The 2018 version was “drafted with a focus on agricultural commodities and non-intoxicating hemp products. However, the language of the bill has inadvertently resulted in a thriving market for intoxicating cannabinoid products that are included (or claim to be included) within the definition of ‘hemp,'” regulators wrote.
• “Delineate the definition of hemp as an agricultural commodity grown for food, fiber, and feed from a
definition of hemp that is grown for any other purpose, including the extraction of cannabinoids.”
• “Identify, authorize, and fund a federal regulator with a background in public health and consumer
protection to regulate cannabinoids and cannabinoid hemp products.”
• “Ensure that states and territories can go beyond federal policies to protect consumer safety and public health.”
Check-in on New York’s myriad lawsuits.
What’s going on with the lawsuits stalling (or, at least putting bumps in the road of) New York’s cannabis rollout? Let’s take a look, starting with the one that has made the most headlines.

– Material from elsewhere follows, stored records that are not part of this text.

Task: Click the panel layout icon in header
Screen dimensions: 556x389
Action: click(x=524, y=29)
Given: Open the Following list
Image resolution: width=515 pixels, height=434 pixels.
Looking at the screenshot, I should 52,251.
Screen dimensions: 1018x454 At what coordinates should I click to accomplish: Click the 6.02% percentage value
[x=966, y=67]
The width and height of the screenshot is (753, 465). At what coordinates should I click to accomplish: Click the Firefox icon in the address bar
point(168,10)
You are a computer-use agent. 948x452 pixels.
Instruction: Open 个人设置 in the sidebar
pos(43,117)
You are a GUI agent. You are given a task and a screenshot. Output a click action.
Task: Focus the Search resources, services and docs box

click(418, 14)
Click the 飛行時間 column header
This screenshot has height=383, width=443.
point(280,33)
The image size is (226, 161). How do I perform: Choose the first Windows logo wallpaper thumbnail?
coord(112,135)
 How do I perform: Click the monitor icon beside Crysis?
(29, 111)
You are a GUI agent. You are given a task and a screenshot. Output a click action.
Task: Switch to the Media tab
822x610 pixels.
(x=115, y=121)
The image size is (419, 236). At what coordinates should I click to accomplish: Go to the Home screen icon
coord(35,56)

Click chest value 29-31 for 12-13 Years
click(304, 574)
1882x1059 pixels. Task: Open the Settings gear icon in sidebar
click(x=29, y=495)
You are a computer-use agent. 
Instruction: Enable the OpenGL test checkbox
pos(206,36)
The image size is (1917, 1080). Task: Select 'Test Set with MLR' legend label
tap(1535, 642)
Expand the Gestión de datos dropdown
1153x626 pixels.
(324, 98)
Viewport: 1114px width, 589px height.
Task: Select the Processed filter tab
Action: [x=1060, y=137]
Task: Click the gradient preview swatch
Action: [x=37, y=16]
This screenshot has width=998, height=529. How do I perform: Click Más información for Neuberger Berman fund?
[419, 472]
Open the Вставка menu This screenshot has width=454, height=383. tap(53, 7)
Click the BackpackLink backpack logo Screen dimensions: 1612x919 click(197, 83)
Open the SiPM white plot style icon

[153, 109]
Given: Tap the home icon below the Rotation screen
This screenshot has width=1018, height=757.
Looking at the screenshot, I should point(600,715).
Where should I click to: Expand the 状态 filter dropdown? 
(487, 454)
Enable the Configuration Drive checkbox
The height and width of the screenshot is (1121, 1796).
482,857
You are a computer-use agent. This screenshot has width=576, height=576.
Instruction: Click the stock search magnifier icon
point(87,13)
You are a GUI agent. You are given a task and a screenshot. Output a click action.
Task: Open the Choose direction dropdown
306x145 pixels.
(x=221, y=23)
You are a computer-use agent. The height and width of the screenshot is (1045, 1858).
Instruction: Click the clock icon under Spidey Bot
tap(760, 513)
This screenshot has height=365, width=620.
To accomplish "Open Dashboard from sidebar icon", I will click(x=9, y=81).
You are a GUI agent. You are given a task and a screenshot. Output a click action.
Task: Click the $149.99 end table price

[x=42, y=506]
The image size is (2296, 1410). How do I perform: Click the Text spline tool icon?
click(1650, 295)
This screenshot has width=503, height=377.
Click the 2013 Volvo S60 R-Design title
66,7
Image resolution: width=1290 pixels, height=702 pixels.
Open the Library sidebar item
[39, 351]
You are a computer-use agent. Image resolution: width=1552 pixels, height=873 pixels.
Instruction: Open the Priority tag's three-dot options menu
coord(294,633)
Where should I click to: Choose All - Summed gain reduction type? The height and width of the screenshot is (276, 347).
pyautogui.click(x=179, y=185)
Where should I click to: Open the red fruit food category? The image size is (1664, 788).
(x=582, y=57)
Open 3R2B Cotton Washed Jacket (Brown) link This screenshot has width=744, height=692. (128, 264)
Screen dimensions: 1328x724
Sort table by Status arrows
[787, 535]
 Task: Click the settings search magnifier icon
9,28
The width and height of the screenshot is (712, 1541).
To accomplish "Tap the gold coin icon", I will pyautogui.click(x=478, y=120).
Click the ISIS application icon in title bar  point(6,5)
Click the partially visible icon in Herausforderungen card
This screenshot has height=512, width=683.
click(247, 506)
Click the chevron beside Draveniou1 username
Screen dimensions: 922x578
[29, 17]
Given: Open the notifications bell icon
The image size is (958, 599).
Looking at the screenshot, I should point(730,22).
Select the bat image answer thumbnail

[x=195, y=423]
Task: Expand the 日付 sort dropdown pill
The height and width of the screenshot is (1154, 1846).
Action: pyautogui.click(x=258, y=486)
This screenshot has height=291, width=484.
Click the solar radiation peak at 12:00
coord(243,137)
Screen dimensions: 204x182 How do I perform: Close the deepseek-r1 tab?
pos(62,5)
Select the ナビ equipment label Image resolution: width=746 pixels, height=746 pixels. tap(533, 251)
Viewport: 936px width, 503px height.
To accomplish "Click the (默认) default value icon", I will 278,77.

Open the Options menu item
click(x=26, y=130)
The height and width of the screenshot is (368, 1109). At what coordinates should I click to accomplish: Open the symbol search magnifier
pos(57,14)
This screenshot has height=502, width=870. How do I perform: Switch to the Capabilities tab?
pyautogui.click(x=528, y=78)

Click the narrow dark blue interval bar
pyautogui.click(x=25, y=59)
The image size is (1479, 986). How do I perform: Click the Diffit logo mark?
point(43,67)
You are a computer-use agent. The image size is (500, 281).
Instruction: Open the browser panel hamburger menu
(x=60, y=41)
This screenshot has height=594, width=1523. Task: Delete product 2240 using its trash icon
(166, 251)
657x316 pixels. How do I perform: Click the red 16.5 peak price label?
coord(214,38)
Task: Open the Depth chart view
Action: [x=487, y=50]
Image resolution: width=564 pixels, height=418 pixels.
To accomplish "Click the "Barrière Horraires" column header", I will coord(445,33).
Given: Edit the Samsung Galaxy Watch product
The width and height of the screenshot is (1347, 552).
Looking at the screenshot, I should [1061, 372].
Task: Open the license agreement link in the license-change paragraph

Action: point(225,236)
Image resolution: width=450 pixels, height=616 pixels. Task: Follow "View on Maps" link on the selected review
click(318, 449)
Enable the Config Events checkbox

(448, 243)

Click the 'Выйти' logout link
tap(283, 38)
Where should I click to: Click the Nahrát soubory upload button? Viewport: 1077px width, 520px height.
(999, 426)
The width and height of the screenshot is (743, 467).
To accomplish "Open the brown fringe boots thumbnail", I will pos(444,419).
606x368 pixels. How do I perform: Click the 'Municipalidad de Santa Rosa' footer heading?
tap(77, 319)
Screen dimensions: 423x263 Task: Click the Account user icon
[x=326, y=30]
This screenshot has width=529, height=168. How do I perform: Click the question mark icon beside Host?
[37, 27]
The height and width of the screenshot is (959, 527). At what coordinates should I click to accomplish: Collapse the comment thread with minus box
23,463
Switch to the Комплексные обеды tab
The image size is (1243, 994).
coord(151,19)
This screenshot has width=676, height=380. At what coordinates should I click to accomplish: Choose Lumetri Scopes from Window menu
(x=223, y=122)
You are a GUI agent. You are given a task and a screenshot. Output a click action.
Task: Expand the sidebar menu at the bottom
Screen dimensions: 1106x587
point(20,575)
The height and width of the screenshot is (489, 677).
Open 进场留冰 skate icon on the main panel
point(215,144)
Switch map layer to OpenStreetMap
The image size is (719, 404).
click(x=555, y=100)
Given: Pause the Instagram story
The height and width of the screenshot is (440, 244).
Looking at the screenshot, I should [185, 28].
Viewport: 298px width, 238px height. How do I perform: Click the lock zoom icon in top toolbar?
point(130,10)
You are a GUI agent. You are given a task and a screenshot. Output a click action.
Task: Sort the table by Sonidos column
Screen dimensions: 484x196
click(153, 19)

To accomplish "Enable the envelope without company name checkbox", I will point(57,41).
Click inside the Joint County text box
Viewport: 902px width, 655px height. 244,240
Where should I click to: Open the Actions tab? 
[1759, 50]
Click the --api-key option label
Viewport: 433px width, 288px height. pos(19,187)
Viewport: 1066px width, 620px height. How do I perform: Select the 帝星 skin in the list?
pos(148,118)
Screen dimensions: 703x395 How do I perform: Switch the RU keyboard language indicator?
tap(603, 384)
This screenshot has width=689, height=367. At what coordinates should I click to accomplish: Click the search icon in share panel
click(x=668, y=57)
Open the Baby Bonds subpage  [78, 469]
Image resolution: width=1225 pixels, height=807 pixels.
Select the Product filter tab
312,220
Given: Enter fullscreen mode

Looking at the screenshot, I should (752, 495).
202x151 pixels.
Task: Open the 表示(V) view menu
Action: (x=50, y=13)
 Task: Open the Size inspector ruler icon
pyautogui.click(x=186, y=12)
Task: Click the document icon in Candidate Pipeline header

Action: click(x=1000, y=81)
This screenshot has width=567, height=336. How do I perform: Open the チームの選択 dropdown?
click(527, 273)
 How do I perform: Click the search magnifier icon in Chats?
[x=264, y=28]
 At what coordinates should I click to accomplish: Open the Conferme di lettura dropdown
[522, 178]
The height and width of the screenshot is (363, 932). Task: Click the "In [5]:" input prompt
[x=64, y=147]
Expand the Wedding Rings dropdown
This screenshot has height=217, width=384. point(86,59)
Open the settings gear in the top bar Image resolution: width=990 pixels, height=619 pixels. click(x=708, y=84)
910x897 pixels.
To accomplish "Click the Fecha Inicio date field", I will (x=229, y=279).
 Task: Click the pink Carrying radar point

• Carmine Fiore et al v. New York State Cannabis Control Board et al: This suit, brought by a group of veterans, is ongoing, and the CAURD program remains paused. The state is appealing the judge’s order that led to the pause, but there is no timeline for resolution. At this rate, it’s likely that the adult use application window for everyone else will open while these justice-involved individuals promised a head start await clarity on their fate.
• North Fork Distribution, Inc. et al v. New York State Cannabis Control Board et al: In this one, which was brought forth around the same time as the above suit but moved much more slowly, four hemp companies are pushing back against emergency regulations that impose new limits on the hemp industry. As Cannabis Wire reported in July, under these regulations, the ratio of allowable CBD to THC in a product will be 15:1, with a limit of 10 mg of THC per package.
The update? Oral arguments took place last week, and, this week, the state submitted additional written arguments, which you can read here. No decision has been made.
• Cannabis Impact Prevention Coalition, et al. v. Hochul, et al: This one is unlike the others, as it is brought forth by an anti-legalization group. In fact, the group is behind two suits that seek to reverse course on cannabis in the state: one in the Albany County Supreme Court, and one in the United States District Court for the Northern District of New York. The latest is that the state is seeking time (until November) to make its arguments.
As of this week, there’s a new lawsuit in the mix, this time from Leafly.
• Leafly argues that the Office of Cannabis Management’s “proposed regulations” for adult use with regard to third-party platforms “would essentially bar its business operations in New York, leaving the many consumers who rely on its services without the information necessary to make informed purchase decisions.”
Related: Leafly references awaiting OCM’s “assessment of public comment” on the adult use rules that were finalized last week, and that assessment has since been released.